Andati i Comici alle loro Piazze di Terraferma, per consumarvi la Primavera e l’estate, io andai a Modena con mia Moglie per farla conoscere a’ miei Parenti, per rivedere gli affari miei in quel Paese, e per procurare un impiego onorevole nel militare a mio Fratello Giovanni. Fummo cortesemente accolti, ed alloggiati colà dal mio carissimo Amico e Cugino il Signor Francesco Zavarisi, Notaro, di cui ho altre volte in questi fogli parlato. Mi presentai al Serenissimo Signor Duca di Modena, ed ottenni dalla clemenza di quel Sovrano un posto per mio fratello nelle Guardie del corpo, con promessa di farlo Tenente di una Compagnia nazionale alla prima vacanza, il che felicemente è arrivato l’anno seguente.

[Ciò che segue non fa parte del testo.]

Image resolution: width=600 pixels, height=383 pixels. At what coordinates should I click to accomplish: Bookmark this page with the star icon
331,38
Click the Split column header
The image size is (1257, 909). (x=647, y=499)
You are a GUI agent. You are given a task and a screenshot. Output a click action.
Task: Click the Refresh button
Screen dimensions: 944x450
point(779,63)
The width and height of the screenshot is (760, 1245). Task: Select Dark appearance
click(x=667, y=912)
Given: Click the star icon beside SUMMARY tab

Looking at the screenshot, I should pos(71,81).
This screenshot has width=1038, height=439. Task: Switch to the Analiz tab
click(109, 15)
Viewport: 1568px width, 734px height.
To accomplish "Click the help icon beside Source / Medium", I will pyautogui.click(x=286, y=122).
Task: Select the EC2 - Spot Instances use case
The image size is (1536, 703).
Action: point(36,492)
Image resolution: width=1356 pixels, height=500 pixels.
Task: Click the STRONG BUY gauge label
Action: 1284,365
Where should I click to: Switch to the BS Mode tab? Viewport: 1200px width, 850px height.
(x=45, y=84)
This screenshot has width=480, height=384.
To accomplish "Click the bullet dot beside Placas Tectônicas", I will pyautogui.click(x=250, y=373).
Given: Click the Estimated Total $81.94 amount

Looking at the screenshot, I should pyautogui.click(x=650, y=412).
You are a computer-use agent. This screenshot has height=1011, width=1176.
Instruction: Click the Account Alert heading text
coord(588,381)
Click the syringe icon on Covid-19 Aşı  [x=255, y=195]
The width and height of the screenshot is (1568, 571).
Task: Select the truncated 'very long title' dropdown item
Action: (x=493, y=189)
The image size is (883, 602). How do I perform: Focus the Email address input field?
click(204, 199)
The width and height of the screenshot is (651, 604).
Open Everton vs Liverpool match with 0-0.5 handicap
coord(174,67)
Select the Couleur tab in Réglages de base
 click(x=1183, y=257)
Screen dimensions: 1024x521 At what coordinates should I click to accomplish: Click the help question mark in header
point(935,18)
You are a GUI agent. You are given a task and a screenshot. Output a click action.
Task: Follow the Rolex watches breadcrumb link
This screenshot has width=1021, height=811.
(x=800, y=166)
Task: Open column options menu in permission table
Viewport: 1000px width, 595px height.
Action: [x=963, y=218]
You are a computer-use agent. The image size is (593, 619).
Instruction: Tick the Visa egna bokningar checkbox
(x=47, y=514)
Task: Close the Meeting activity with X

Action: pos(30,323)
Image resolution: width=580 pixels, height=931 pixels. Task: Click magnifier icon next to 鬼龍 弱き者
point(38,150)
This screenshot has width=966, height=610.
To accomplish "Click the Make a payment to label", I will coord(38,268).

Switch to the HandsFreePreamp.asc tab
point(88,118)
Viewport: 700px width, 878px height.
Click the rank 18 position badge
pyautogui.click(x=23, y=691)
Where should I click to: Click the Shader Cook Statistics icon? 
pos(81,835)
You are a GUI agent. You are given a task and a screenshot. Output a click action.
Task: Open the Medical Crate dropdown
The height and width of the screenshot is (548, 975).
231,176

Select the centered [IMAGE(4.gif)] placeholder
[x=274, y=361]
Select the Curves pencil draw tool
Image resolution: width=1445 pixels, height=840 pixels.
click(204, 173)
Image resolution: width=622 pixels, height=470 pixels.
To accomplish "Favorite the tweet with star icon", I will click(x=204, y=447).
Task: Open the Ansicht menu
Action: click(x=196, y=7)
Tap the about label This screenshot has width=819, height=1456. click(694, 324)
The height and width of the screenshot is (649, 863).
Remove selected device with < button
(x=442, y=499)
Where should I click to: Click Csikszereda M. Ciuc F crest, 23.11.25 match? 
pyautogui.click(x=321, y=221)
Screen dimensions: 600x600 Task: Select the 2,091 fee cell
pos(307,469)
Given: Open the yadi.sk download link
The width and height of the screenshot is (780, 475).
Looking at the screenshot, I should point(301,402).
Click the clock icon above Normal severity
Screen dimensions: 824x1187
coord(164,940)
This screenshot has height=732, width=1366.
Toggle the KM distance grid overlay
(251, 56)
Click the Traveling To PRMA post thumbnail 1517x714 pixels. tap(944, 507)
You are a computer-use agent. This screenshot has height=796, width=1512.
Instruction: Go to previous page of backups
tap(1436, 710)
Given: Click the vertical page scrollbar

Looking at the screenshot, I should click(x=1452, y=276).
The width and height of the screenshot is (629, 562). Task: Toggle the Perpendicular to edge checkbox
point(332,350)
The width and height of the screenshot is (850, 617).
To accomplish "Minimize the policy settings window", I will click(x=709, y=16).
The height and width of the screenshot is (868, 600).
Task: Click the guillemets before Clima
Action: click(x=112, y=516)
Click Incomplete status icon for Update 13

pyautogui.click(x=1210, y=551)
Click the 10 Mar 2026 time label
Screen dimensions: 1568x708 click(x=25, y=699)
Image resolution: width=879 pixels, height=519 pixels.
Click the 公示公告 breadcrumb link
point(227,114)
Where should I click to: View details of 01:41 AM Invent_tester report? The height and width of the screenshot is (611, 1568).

Ritornato in Venezia al tempo dell’apertura di que’ Teatri, vidi che la Compagnia di San Samuele era divenuta eccellente; ma la novità del Sacchi, celebre nel suo Personaggio, metteva ancora in maggior credito le recite all’improvviso, e non poteva sperarsi di tentar le Commedie scritte. Mi lasciai anch’io persuadere della bravura de’ Comici a dar loro una commedia a soggetto, e come tanto più piacevano, quant’erano più caricate d’accidenti e d’intrigo, ne feci una intitolata: Cento e quattro accidenti in una notte.

Convien dire che la Commedia, se non buona, fosse almeno del gusto allor dominante, poichè, quantunque spogliata di adornamenti, si replicò quattro volte di seguito. Io non so cosa fosse; non l’ho conservata, e non mi curo d’averla. Non ho lasciato di scrivere degl’Intermezzi, i quali però cominciavano a decadere; ed ho composto e fatto rappresentare l’Enrico Re di Sicilia, Tragedia, che mi ha fatto non poco onore, come vedremo in appresso.

Partiti i Comici, la Primavera seguente ebbi occasione di trattenermi in Venezia, e di occuparmi con mio piacere e profitto.